Each benchmark (SWE-bench, CyberGym, etc.) implements this protocol to provide task loading, environment setup, and evaluation.
load_tasks(sample_size=None, task_ids=None, level=None, filter_difficulty=None, filter_category=None, filter_tags=None) ¶
Load tasks from the benchmark dataset.
Parameters:
| Name | Type | Description | Default |
|---|---|---|---|
sample_size | int | None | Maximum number of tasks to load (None for all). | None |
task_ids | list[str] | None | Specific task IDs to load (None for all). | None |
level | int | None | Difficulty/context level (benchmark-specific, e.g., CyberGym 0-3). | None |
filter_difficulty | list[str] | None | Filter by difficulty levels (benchmark-specific). | None |
filter_category | list[str] | None | Filter by categories (benchmark-specific). | None |
filter_tags | list[str] | None | Filter by tags (requires all tags to match). | None |
Returns:
| Type | Description |
|---|---|
list[dict[str, Any]] | List of task dictionaries in benchmark-specific format. |
normalize_task(task) ¶
Convert benchmark-specific task format to normalized BenchmarkTask.
Parameters:
| Name | Type | Description | Default |
|---|---|---|---|
task | dict[str, Any] | Task in benchmark-specific format. | required |
Returns:
| Type | Description |
|---|---|
BenchmarkTask | Normalized BenchmarkTask. |
create_environment(task, docker_manager) async ¶
Create an isolated environment for the task.
Parameters:
| Name | Type | Description | Default |
|---|---|---|---|
task | dict[str, Any] | Task dictionary. | required |
docker_manager | DockerEnvironmentManager | Docker environment manager. | required |
Returns:
| Type | Description |
|---|---|
TaskEnvironment | TaskEnvironment for the task. |
evaluate(env, task, solution) async ¶
Evaluate a solution for the task.
Parameters:
| Name | Type | Description | Default |
|---|---|---|---|
env | TaskEnvironment | Task environment. | required |
task | dict[str, Any] | Task dictionary. | required |
solution | str | Solution to evaluate (e.g., patch, PoC code). | required |
Returns:
| Type | Description |
|---|---|
dict[str, Any] | Dictionary with evaluation results including 'resolved' boolean. |
get_prebuilt_image(task) ¶
Get pre-built Docker image name for the task, if available.
Parameters:
| Name | Type | Description | Default |
|---|---|---|---|
task | dict[str, Any] | Task dictionary. | required |
Returns:
| Type | Description |
|---|---|
str | None | Docker image name or None if no pre-built image exists. |
get_prompt_template() ¶
Get the benchmark-specific prompt template for agents.
Returns:
| Type | Description |
|---|---|
str | Prompt template string with {problem_statement} placeholder. |
get_default_sandbox_level() ¶
Get the default sandbox security level for this benchmark.

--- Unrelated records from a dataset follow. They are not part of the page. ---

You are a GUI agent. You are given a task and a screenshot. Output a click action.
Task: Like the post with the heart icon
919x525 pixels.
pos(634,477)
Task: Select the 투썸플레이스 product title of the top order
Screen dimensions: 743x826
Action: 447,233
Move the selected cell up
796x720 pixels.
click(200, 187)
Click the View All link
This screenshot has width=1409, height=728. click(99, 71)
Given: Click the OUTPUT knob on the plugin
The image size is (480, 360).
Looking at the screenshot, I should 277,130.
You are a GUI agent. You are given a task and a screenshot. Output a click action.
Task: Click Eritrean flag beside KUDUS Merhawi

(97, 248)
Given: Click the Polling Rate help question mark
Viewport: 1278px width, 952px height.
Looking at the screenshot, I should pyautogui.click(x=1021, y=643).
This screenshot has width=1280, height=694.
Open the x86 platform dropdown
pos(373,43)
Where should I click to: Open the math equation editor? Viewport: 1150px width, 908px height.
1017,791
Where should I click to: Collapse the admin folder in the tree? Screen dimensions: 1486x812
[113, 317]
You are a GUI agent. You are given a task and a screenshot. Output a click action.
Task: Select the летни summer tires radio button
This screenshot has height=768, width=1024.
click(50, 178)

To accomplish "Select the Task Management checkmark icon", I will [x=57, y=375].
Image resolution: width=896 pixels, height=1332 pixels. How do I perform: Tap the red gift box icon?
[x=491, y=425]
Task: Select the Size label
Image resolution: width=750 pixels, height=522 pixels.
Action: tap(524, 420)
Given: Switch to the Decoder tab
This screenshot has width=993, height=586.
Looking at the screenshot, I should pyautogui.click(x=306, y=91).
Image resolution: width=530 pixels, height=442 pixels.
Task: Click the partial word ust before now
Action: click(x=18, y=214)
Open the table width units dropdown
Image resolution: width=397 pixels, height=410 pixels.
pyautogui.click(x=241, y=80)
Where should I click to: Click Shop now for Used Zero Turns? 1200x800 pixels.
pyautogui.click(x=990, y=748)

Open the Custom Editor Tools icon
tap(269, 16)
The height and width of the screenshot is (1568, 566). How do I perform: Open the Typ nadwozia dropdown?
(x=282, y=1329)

Benchmarks that run untrusted or adversarial code should return a stricter level. The user's explicit sandbox config always takes precedence over this default.
Returns:
| Type | Description |
|---|---|
str | None | Security level string ("permissive", "standard", "strict") |
str | None | or None to use the global default. |
Required Attributes¶
| Attribute | Type | Description |
|---|---|---|
name | str | Human-readable benchmark name |
Required Methods¶
load_tasks()¶
Load tasks from the benchmark dataset with optional filtering.
def load_tasks(
self,
sample_size: int | None = None,
task_ids: list[str] | None = None,
level: int | None = None,
filter_difficulty: list[str] | None = None,
filter_category: list[str] | None = None,
filter_tags: list[str] | None = None,
) -> list[dict[str, Any]]
| Parameter | Type | Description |
|---|---|---|
sample_size | int \| None | Maximum number of tasks to load (None for all) |
task_ids | list[str] \| None | Specific task IDs to load (None for all) |
level | int \| None | Difficulty/context level (benchmark-specific, e.g., CyberGym 0-3) |
filter_difficulty | list[str] \| None | Filter by difficulty levels |
filter_category | list[str] \| None | Filter by categories |
filter_tags | list[str] \| None | Filter by tags (all must match) |
Returns: list[dict[str, Any]] -- Task dictionaries in benchmark-specific format.
normalize_task()¶
Convert a benchmark-specific task dictionary to the normalized BenchmarkTask format.
Returns: BenchmarkTask with standardized fields.
create_environment()¶
Create an isolated Docker environment for the task.
async def create_environment(
self,
task: dict[str, Any],
docker_manager: DockerEnvironmentManager,
) -> TaskEnvironment
Returns: TaskEnvironment with the Docker container and working directory.
evaluate()¶
Evaluate a solution (e.g., a patch or generated code) against the task.
async def evaluate(
self,
env: TaskEnvironment,
task: dict[str, Any],
solution: str,
) -> dict[str, Any]
Returns: Dictionary with evaluation results including a resolved boolean.
get_prebuilt_image()¶
Get the pre-built Docker image name for a task, if available.
Returns: Docker image name or None.
get_prompt_template()¶
Get the benchmark-specific prompt template for agents.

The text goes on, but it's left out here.